The present invention seeks to overcome the abovementioned disadvantages by providing an auxiliary engine that is mechanically separated from the main engine, is adapted to drive a generator for providing the substantive power requirements of the vehicle and as a result of its mechanical separation from the main engine may be located in any suitable location within the vehicle, including locations remote from the main engine bay.

We have determined that a solution to the problem of increasing power requirements can be achieved by the incorporation into the vehicle of an independently driven auxiliary engine or auxiliary power unit (APU) to generate all of the electrical power required for operation of the vehicle. Although APUs consisting of an internal combustion engine driving a generator are available for a wide range of power generating applications, we have determined that very specific criteria need to be met to enable successful incorporation into an automotive vehicle. Basically, it is necessary that the engine of the APU have a good mechanical efficiency, low vibration, low engine exhaust emissions, and a low noise register. Another criterion is the "package" size or envelope of the APU and we have determined that the package volume or envelope should not exceed approximately 50 litres for a typical car, although a greater envelope may be acceptable for larger vehicles such as buses where space considerations may not be as critical.

Over the past hundred years or so, many different types and configuration of internal combustion engine have been proposed. However, the inability of most currently available engines to meet the criteria identified above would lead to the general conclusion that an APU is not a particularly viable approach to increased power generation and that the use of an engine driven generator still remains the only viable option. There is also an inherent prejudice against the use of an APU as the use of an additional engine just for power generation in an automotive vehicle would seem to represent an expensive option and as such can be excluded from consideration.
——
Tasks for this exercise:
A: What maximum package volume does the auxiliary power unit passage give for the APU of a typical car?
B: Carry on the auxiliary power unit passage from the point where it stops.

Provided data:
——
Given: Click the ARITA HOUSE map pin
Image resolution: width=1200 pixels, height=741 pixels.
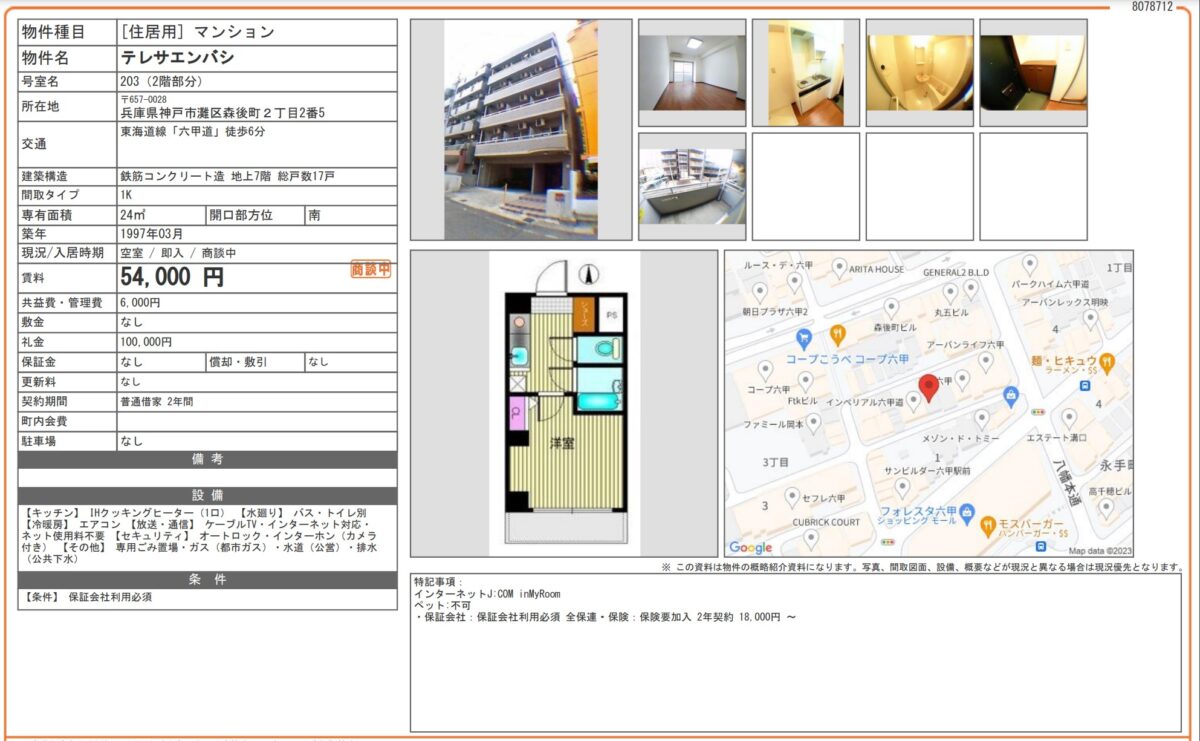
——
Answer list:
A: Approximately 50 liters.

B:
The applicants have determined that an APU with an engine configuration of specific type, all of the criteria specified above can be met including package size and dimensions. Further, the applicants have determined that the overall effects of such an APU incorporated into the vehicle provides benefits in terms of the operation of the overall vehicle to such an extent that the APU is able to provide a very competitive means of effecting power generation and provides advantages which other systems are unable to offer.

SUMMARY OF INVENTION

According to a first aspect the present invention consists in an auxiliary engine for an automotive vehicle having a main engine, said auxiliary engine being of a type having at least one set of opposed, aligned cylinders and associated pistons which are linked to an output shaft so that the pistons of the set reciprocate together always in the same instantaneous direction without relative movement between the pistons, said auxiliary engine coupled to a generator for providing the substantive electrical power requirements of the vehicle, and wherein said auxiliary engine is mechanically separated from said main engine.

Preferably said auxiliary engine is mechanically separated from components of said vehicle operably receiving electrical power from said generator.

Preferably said auxiliary engine is adapted to run at a predetermined constant speed.

Preferably said generator is a permanent magnet generator.

Preferably said generator can also act as a starter motor for said main engine.

In one embodiment a power management system rectifies and controls the generator output to 42V DC.

In another embodiment a power management system rectifies and controls the generator output and is able to run at least two voltage systems. Preferably said at least two voltage systems are nominally 14V and 42V.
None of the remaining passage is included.